# Only player to credit LSD with improving his play



## ¹²³ (Jan 8, 2003)

> _Phil Jackson, New York, 1973-74_
> 
> Jackson was an unconventional dude long before he became one of the NBA's most celebrated coaches. In his 1975 book "Maverick: More Than a Game," Jackson claimed that some LSD he gobbled for breakfast in Malibu in May 1973 lent his game a boost. The shaggy-haired Knicks forward said the "spiritual flash" he experienced that day on the beach gave him a new love for the sport and a deeper appreciation of team play. He credited it with making 1973-74 the most productive season of his career, as he averaged 11.1 points and 5.8 rebounds per game.

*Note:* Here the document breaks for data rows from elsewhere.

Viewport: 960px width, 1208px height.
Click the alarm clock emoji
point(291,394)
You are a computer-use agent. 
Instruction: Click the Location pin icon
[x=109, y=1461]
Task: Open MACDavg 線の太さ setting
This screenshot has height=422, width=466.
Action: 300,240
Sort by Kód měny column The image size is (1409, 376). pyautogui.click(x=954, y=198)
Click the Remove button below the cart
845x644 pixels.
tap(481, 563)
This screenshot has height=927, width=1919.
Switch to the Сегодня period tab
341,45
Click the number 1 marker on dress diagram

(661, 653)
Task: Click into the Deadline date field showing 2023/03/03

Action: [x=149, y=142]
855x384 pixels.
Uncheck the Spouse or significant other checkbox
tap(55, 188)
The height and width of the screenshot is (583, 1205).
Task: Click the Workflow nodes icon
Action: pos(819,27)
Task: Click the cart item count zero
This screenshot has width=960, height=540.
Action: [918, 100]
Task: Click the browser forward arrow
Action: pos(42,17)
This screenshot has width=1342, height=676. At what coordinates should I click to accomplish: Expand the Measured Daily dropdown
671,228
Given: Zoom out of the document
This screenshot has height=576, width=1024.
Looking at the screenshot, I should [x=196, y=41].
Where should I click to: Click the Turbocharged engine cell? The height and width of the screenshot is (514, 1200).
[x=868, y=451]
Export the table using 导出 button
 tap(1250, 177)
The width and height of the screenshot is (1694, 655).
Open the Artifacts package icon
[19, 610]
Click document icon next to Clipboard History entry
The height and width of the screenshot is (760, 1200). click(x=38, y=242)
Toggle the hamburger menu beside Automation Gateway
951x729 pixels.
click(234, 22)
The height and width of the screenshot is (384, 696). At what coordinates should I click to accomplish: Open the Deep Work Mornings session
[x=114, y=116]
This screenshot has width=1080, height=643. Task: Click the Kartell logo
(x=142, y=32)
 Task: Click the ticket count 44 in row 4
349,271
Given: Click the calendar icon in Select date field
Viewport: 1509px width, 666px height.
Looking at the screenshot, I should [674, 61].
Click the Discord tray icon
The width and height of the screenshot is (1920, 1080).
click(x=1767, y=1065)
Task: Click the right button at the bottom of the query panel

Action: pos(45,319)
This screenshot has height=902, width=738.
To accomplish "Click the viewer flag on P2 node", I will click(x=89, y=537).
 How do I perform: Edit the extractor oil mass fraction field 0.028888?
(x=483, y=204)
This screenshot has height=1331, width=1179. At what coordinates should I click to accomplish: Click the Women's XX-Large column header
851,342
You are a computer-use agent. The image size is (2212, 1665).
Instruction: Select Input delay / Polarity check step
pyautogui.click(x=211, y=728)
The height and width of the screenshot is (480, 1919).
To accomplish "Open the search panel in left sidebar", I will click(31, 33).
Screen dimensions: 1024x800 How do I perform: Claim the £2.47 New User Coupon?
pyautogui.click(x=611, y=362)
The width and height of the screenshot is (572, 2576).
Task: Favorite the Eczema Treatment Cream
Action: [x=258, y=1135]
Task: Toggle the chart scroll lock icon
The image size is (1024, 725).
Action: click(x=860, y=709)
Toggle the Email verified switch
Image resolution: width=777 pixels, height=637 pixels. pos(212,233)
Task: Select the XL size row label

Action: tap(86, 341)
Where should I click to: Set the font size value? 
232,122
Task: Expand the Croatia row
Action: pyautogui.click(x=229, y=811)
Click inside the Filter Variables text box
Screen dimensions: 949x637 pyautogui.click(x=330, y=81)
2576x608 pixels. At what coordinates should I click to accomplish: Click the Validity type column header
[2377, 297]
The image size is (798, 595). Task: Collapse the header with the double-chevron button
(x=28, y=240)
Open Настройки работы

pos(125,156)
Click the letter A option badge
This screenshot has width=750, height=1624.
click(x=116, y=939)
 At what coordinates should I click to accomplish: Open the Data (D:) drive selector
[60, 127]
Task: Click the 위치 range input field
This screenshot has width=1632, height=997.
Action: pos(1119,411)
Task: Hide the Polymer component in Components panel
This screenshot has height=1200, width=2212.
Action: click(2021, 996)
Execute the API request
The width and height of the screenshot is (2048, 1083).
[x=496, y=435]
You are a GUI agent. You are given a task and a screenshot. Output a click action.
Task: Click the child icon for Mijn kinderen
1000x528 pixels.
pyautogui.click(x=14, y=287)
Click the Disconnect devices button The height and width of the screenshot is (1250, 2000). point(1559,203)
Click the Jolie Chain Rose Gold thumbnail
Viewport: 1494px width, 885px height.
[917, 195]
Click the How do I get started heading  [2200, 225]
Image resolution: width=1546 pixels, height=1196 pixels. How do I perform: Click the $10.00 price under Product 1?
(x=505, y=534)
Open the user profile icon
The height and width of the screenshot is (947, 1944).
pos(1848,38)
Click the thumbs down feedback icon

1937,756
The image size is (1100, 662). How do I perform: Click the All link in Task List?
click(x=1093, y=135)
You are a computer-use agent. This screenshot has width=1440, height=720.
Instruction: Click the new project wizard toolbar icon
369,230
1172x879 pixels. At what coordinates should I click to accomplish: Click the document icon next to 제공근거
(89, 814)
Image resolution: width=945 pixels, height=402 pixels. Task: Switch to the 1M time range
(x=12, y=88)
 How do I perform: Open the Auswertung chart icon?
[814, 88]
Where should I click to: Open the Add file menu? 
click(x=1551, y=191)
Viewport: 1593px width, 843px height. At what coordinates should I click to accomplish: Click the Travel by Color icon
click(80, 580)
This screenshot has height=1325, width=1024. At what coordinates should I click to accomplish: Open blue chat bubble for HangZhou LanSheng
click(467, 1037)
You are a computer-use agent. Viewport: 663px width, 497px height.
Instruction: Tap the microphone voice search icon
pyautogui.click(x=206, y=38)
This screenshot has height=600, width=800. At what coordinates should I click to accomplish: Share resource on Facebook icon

_Phil Jackson's pretending he's on a roller coaster._

http://sports.espn.go.com/nba/news/story?id=2147522 

I really love to have Phil as the coach of this team.


----------



## IV (Jul 16, 2002)

The man speaks the truth, if you don't believe him just take a hit then go run a few games.


----------



## King Sancho Fantastic (Jul 19, 2005)

:rofl: Gotta love Phil!


----------



## Ghiman (May 19, 2003)

That musta been some damn good LSD!!!


----------



## Kneejoh (Dec 21, 2004)

He probably always gives it to his team, thats why they always win.


----------



## Unique (Apr 13, 2005)

LSD? That's it Kemp is coming.


----------



## NOODLESTYLE (Jan 20, 2005)

is it just me or does Phil Jackson look Middle Eastern?


----------



## ¹²³ (Jan 8, 2003)

NOODLESTYLE said:


> is it just me or does Phil Jackson look Middle Eastern?


It's just you.


----------



## thekid (Apr 3, 2003)

"Zen" sessions..


----------